Illinois Tax Nexus


Businesses with nexus in Illinois are required to register with the Illinois Department of Revenue and to charge, collect, and remit the appropriate tax. Illinois sales tax is comprised of the Retailers’ Occupation Tax and Service Occupation Tax.

Generally, a business has nexus in Illinois when it has a physical presence there, such as a retail store, warehouse, inventory, or the regular presence of traveling salespeople or representatives. However, out-of-state sellers can also establish nexus in the ways described below.

Illinois nexus for out-of-state sellers

Affiliate nexus


If your business has ties to businesses in Illinois, including affiliates, it may have nexus. Affiliate nexus is presumed if an out-of-state retailer has a contract with a person located in Illinois under which all the following conditions are met:
 

  • The out-of-state vendor sells the same or substantially similar line of products and uses an identical or substantially similar name, trade name, or trademark as an in-state person.
  • The out-of-state retailer pays a commission or other consideration to the person located in Illinois based on its sales of tangible personal property to
  • Cumulative gross receipts from all sales made to Illinois customers under such contracts exceed $10,000 during the preceding four quarterly periods

Click-through nexus


Referrals, including online referrals, from in-state entities may also trigger nexus for an out-of-state business.
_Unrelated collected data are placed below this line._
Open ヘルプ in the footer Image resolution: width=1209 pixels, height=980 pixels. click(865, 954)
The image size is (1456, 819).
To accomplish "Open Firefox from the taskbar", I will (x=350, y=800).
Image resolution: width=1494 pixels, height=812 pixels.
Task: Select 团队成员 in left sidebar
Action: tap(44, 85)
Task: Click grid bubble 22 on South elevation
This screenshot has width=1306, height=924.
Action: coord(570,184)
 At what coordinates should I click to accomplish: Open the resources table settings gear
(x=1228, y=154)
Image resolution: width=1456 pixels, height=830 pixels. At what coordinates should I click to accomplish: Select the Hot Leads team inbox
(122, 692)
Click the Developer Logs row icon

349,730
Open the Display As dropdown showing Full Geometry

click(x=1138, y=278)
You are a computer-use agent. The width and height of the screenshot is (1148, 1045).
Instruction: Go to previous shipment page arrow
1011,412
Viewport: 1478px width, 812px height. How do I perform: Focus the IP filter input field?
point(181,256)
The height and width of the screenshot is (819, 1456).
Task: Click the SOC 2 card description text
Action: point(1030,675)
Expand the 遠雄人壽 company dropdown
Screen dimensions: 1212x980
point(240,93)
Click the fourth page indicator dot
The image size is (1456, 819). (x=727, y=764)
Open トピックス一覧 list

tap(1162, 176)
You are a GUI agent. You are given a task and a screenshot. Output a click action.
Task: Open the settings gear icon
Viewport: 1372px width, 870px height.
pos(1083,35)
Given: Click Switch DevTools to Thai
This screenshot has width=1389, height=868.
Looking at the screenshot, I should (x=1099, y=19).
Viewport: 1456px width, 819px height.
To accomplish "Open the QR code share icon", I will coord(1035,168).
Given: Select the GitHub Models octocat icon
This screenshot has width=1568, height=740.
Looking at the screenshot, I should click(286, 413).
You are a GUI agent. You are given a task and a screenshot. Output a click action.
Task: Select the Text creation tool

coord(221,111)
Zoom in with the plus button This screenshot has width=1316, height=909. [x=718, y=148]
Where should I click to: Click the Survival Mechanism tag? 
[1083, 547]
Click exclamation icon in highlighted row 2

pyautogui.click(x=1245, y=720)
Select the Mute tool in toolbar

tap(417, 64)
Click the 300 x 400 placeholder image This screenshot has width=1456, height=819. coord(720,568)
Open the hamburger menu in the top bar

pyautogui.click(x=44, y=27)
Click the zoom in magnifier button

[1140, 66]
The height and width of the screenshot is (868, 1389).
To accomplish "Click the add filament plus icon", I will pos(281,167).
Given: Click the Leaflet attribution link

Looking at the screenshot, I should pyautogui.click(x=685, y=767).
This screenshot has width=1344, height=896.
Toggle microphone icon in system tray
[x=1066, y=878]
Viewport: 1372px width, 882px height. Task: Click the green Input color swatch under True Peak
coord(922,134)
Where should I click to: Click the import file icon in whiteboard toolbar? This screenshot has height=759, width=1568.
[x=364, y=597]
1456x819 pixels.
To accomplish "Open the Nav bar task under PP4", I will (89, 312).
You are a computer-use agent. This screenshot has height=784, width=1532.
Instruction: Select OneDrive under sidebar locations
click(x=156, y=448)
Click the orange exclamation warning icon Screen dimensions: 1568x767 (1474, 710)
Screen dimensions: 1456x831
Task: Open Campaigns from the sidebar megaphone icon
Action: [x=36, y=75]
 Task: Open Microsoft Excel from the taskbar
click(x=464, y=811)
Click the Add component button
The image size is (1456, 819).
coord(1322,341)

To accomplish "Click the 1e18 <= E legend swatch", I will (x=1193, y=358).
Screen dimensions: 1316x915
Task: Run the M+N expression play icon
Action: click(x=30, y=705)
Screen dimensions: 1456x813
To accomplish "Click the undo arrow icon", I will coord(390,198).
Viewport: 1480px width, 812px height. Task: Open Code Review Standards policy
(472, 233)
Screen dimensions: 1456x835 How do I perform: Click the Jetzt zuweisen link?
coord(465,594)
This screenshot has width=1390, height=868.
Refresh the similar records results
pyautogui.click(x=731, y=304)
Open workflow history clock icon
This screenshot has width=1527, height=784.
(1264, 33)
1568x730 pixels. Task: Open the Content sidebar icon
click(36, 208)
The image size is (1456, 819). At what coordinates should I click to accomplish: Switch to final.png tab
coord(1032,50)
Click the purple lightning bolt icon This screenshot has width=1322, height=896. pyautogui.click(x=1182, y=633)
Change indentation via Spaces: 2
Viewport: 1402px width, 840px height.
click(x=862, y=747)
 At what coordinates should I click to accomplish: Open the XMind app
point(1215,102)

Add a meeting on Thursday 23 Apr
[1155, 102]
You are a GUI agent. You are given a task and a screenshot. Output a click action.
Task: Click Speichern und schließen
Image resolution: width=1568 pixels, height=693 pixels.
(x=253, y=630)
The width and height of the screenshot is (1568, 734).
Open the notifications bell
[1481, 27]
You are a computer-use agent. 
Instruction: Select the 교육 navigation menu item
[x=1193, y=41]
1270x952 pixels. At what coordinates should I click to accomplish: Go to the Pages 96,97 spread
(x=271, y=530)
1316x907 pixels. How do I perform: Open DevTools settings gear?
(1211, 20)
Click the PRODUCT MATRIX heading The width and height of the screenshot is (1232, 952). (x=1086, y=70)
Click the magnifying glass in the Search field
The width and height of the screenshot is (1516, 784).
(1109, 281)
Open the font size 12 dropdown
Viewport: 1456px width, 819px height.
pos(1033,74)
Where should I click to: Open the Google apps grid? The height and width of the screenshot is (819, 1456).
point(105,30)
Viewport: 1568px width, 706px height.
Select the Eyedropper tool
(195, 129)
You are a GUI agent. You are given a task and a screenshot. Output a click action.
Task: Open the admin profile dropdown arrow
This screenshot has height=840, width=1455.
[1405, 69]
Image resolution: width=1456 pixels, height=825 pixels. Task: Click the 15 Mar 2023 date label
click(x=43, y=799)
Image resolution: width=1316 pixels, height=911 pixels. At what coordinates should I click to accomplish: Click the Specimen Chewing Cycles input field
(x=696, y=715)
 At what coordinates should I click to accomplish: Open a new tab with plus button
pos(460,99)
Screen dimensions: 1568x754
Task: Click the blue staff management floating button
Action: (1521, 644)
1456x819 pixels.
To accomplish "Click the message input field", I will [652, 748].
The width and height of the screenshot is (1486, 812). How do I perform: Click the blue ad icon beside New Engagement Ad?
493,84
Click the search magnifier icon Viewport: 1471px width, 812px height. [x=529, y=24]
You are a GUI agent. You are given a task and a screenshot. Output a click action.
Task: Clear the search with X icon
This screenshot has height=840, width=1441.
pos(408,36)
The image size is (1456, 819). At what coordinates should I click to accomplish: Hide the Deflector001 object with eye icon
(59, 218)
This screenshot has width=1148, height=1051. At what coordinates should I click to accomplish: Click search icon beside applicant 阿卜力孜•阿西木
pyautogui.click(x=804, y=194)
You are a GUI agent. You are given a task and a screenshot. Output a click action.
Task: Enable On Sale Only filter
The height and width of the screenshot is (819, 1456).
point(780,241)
Illinois enacted a click-through nexus law in 2011 that required ecommerce companies to charge Illinois sales tax if a person in Illinois directly or indirectly refers customers through a link on a website for a consideration or commission, and cumulative gross receipts from all such contracts exceed $10,000 during the preceding four quarterly periods (FY 2011-14). The law was found to discriminate against electronic commerce and was struck down.

Illinois then enacted revised click-through nexus legislation (effective January 1, 2015) that expanded the definition of out-of-state seller to include remote sellers of all sorts: catalog, internet, mail, phone, shopping channels, etc. (35 ILL. COMP. STAT. 105/2; 35 ILL. COMP. STAT. 110/2).

An out-of-state retailer is presumed to have nexus in Illinois if all the following criteria are met:

  • The out-of-state retailer has a contract with a person in Illinois.

  • Under the contract, the Illinois resident, for a commission or other consideration, directly or indirectly refers potential customers to the retailer by providing a promotional code or other mechanism that allows the retailer to track purchases referred by that person.

  • Cumulative gross receipts from sales of tangible personal property by the retailer to customers referred by all persons in Illinois exceed $10,000 during the preceding four quarterly periods.

    See the Illinois Department of Revenue: Sales and Use TaxImportant Notice of Changes for Out-of-State Retailers; and Regulations Title 86 Part 150 Section 150.801 When Out-of-State Retailers Must Register and Collect Use Tax.